More specifically, students will identify the ethical risks of academic dishonesty and evaluate their own academic ethical decision making strategies.  Students may adopt different strategies in ethical decision making, through reflection and self-monitoring dialogue.  They will increase their awareness of their own moral agency in everyday situations and be more aware of their “obligation to help others manage ethical decision-making” while respecting others’ boundaries. 

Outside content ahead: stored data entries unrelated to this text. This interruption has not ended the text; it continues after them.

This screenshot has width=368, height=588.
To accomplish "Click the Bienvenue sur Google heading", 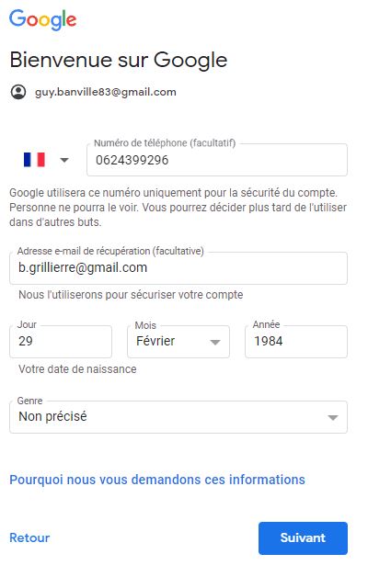I will pyautogui.click(x=119, y=60).
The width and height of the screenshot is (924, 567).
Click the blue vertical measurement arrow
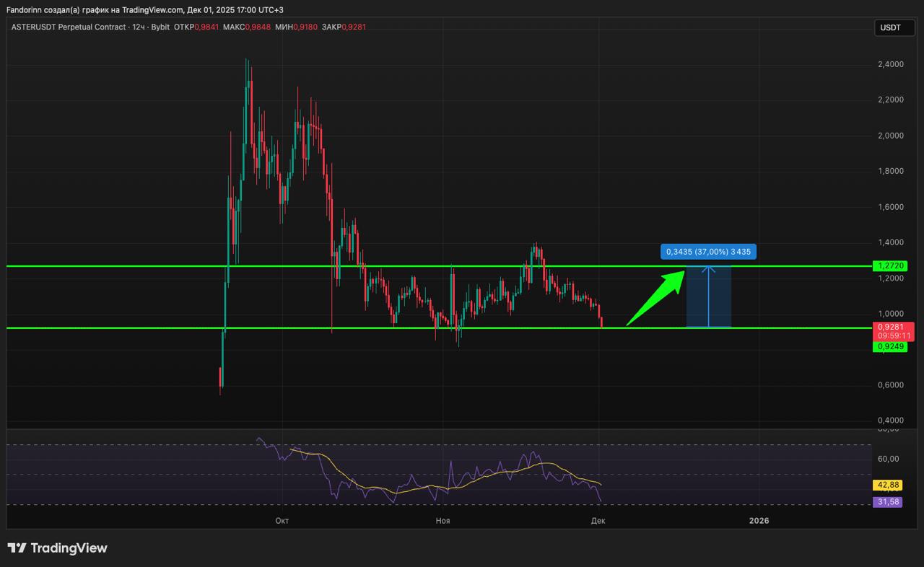coord(709,297)
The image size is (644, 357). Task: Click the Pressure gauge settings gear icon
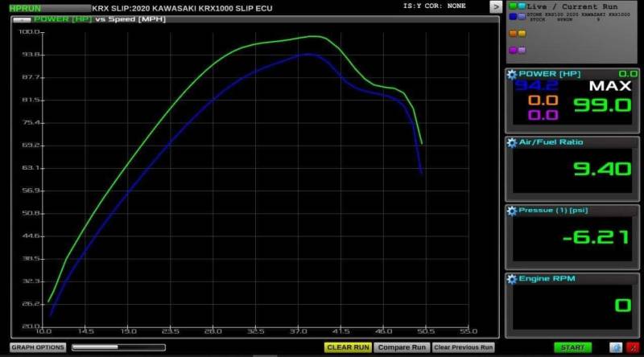[511, 211]

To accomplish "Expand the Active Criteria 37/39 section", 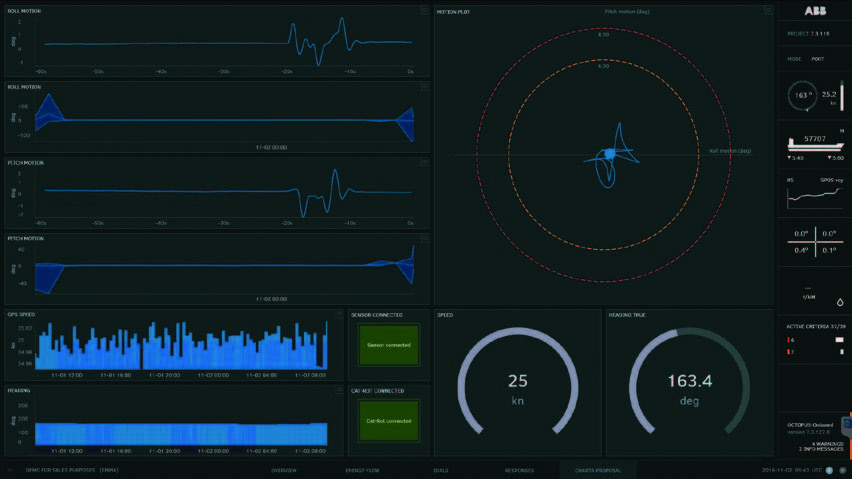I will coord(814,325).
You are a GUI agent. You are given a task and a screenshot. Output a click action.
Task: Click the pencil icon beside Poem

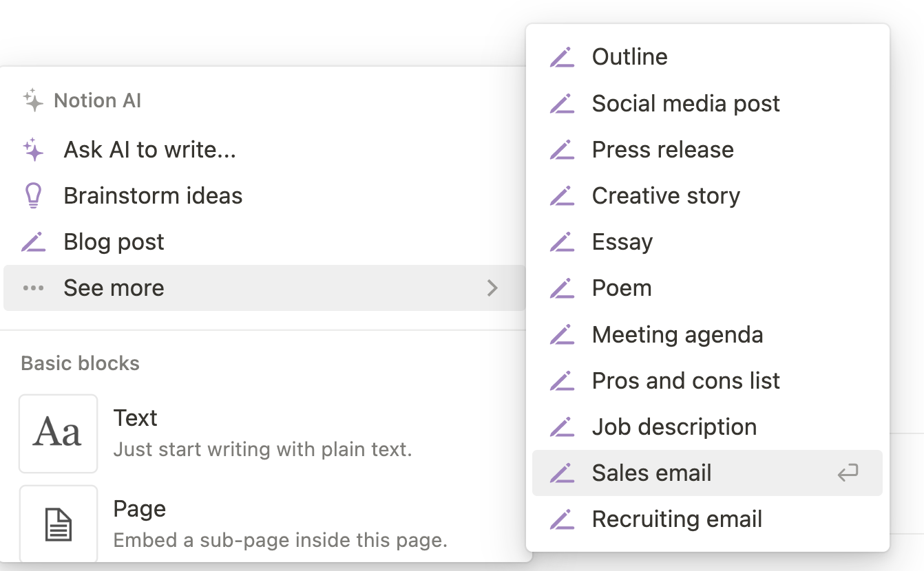pos(562,288)
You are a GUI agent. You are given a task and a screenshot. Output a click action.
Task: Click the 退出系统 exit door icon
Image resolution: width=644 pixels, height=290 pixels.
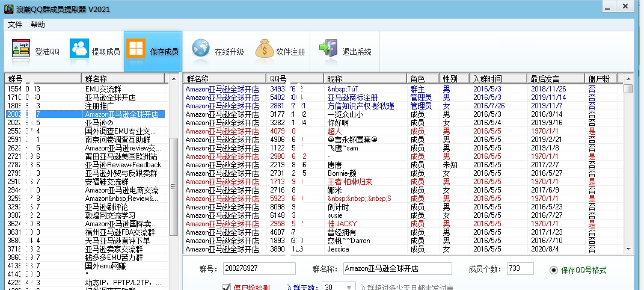[328, 52]
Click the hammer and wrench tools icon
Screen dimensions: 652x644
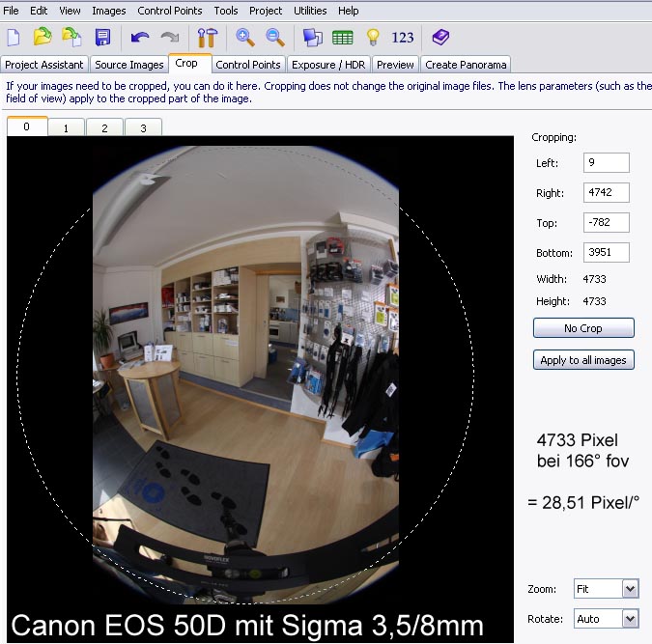click(207, 38)
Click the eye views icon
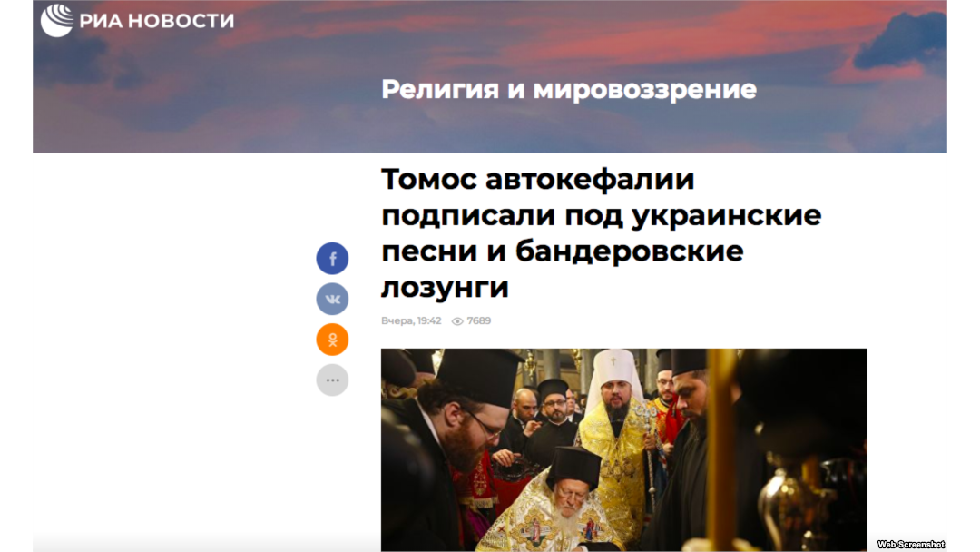980x552 pixels. [x=457, y=321]
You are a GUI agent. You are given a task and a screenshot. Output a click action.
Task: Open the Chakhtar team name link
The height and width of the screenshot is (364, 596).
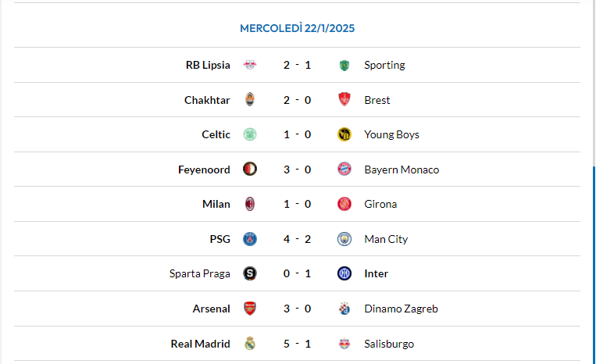[x=207, y=100]
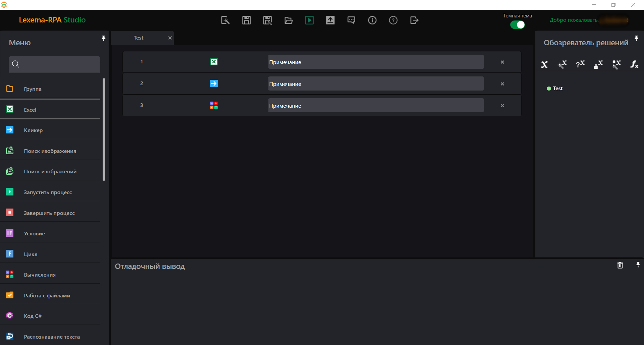This screenshot has width=644, height=345.
Task: Remove step 2 with its X button
Action: [x=502, y=84]
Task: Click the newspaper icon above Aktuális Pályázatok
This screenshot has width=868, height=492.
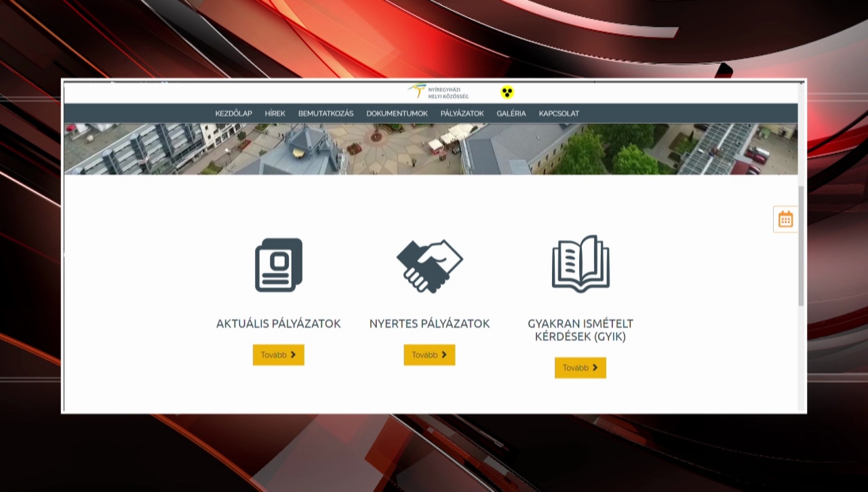Action: [x=279, y=265]
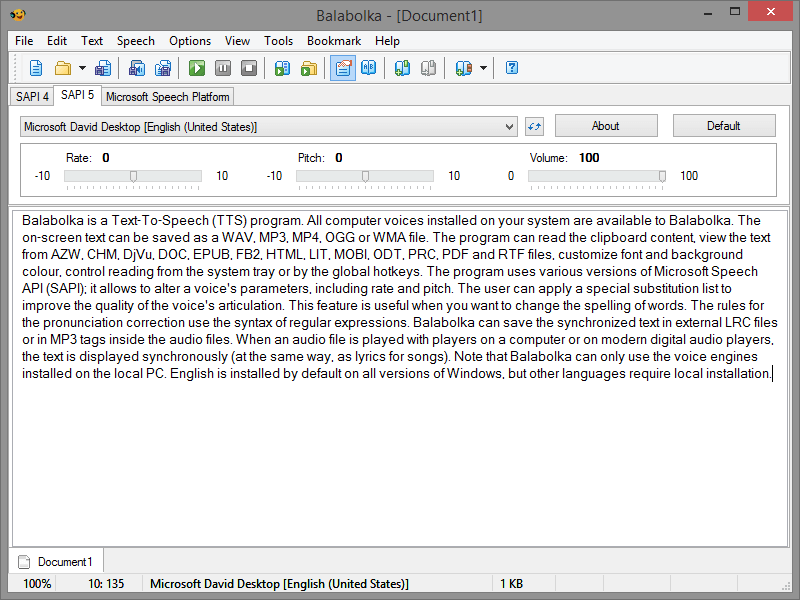
Task: Open the Microsoft David Desktop voice dropdown
Action: coord(268,126)
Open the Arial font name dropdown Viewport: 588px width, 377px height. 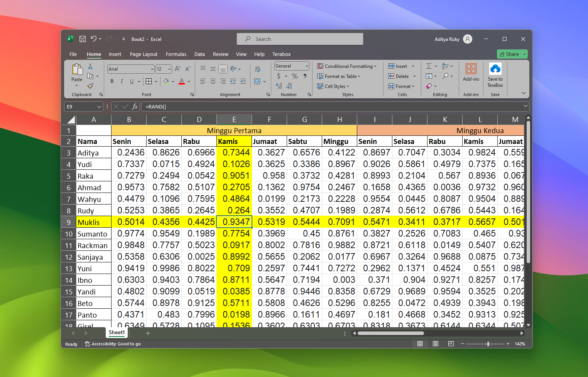click(x=152, y=69)
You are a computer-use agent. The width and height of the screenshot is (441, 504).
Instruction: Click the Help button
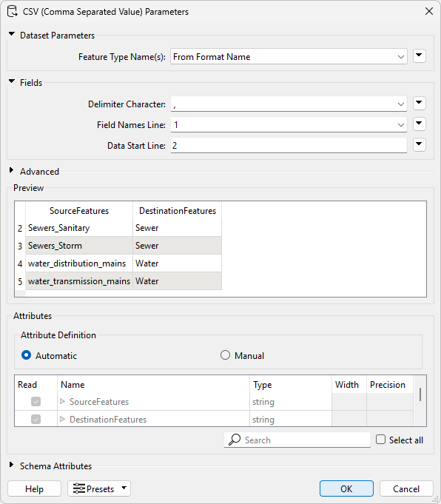(34, 488)
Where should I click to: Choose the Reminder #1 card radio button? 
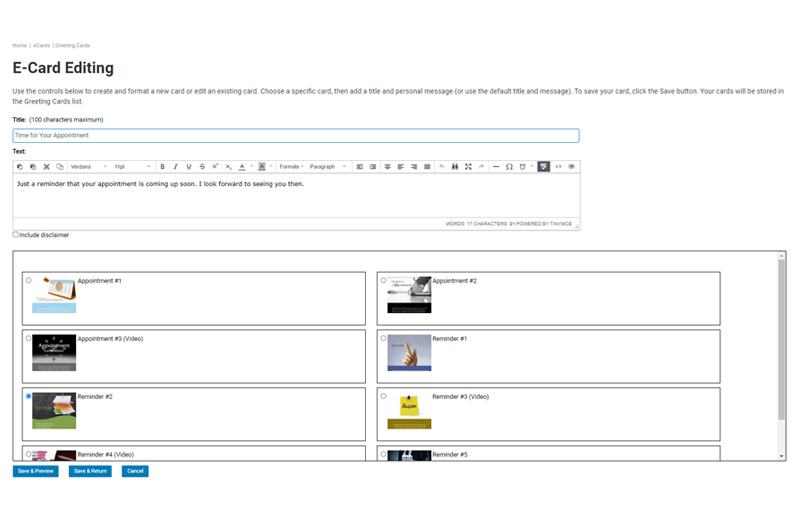(383, 338)
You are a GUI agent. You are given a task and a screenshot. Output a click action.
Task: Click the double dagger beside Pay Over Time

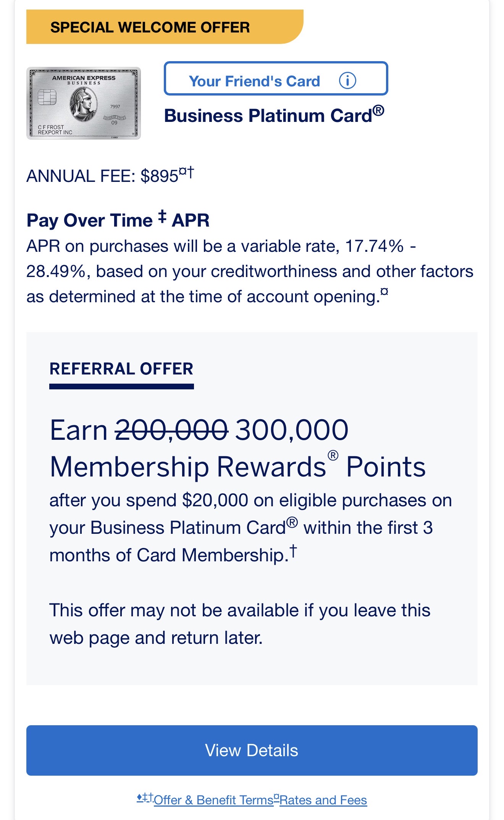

Module 1: Student Development

The first module creates the framework understanding of student development as an element of counseling.  The instructor’s videotaped lecture helps contextualize the course for learners.  The learners meet their instructor, and they meet each other.  The students review the syllabus.  The instructor’s talk is future-focused, centered on the professions that the students will be entering upon graduation.  The instructor’s task is not to necessarily dwell on the sanction but on supporting the students in developing the necessary skills to function well into the future.  The stated goal is also to help them graduate without another academic honor violation at this university.  At date of publication, of the 644 students, 14 have been found responsible for a second violation after having been sanctioned the class.  This statistic includes those students who may not have had the opportunity to complete the class prior to a second violation.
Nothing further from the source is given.